__TASK PROMPT__
Within the listing below, please copy exactly the lines between the line holding "Click the browser back arrow" and the line holding "The image size is (849, 1400).", inclusive.

__EXERCISE INPUTS__
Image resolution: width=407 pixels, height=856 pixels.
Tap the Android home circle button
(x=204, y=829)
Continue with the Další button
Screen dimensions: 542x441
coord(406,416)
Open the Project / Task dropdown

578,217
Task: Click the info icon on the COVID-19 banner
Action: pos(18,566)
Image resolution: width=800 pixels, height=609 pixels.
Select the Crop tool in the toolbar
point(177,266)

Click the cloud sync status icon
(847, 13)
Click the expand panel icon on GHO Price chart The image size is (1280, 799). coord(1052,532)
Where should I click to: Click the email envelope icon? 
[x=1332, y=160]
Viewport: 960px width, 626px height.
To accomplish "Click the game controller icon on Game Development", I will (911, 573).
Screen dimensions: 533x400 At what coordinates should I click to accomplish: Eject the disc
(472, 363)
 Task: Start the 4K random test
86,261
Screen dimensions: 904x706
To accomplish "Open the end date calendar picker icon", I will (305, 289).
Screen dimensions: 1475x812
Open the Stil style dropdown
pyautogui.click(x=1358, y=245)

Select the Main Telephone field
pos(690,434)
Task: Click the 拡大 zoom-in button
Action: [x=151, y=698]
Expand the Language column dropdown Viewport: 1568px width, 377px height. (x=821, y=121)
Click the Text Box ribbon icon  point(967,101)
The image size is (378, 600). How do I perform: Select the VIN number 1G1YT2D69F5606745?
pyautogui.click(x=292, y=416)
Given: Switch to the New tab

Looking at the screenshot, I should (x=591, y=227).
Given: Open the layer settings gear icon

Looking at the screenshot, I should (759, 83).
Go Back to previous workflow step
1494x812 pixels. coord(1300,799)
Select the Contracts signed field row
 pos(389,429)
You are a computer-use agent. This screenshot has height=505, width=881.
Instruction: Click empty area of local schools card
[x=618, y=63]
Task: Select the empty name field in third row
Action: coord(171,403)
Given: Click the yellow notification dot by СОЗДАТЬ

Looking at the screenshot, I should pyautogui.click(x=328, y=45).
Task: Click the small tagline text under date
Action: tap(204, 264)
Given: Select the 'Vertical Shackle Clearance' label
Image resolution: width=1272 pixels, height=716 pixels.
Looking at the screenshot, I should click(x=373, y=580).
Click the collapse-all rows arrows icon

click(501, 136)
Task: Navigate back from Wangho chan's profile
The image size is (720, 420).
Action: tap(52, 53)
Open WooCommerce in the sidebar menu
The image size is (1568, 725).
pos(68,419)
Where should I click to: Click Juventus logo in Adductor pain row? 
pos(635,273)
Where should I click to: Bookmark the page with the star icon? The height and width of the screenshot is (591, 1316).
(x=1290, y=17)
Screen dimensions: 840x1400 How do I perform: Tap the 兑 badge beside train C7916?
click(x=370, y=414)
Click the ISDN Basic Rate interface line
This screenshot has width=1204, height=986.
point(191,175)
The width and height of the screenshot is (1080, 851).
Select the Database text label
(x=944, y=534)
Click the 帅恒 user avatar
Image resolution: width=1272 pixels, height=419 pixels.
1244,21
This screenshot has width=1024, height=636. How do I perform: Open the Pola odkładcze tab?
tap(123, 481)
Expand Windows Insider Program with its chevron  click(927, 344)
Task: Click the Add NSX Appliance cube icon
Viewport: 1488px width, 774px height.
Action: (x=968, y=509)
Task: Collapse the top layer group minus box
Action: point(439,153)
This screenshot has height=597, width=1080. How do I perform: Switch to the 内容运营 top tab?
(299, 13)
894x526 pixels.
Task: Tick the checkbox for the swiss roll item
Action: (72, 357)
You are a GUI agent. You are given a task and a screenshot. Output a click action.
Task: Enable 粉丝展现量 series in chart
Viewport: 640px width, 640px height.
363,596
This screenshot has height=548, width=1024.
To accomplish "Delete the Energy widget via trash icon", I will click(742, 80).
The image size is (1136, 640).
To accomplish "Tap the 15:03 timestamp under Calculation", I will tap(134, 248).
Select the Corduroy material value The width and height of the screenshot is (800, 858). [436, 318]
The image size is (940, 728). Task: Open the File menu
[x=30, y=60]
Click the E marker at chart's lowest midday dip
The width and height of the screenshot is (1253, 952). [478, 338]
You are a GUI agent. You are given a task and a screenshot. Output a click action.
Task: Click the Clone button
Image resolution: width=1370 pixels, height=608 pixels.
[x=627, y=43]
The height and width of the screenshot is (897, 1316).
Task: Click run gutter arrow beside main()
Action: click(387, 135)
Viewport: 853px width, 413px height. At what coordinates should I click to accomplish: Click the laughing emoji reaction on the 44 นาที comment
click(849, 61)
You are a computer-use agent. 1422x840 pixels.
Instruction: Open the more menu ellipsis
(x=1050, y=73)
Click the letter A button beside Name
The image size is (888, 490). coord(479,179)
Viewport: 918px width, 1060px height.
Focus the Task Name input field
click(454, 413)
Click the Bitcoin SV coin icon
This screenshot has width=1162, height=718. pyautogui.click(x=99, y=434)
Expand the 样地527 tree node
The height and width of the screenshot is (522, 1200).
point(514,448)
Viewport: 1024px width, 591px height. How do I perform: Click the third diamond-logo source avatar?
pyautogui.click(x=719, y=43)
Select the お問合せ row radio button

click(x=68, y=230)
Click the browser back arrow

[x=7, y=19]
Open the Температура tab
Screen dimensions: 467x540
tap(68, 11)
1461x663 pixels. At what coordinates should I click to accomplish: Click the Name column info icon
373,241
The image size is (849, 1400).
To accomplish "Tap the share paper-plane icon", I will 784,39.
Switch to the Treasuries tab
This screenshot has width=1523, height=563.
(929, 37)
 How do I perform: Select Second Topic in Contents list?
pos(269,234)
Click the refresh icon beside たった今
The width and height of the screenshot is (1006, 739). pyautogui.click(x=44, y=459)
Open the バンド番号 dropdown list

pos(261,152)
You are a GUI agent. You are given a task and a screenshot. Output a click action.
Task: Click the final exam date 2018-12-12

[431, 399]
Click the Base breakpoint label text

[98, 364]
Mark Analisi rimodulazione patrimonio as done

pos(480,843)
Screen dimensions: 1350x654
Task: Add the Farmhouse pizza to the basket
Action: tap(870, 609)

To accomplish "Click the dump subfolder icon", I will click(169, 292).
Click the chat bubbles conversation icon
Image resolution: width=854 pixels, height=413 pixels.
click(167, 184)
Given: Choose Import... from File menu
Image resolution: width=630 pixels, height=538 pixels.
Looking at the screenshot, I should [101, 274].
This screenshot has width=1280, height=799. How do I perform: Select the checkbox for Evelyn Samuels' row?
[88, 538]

__RESPONSE AREA__
Click the browser back arrow

[x=7, y=19]
Open the Температура tab
Screen dimensions: 467x540
tap(68, 11)
1461x663 pixels. At what coordinates should I click to accomplish: Click the Name column info icon
373,241
The image size is (849, 1400).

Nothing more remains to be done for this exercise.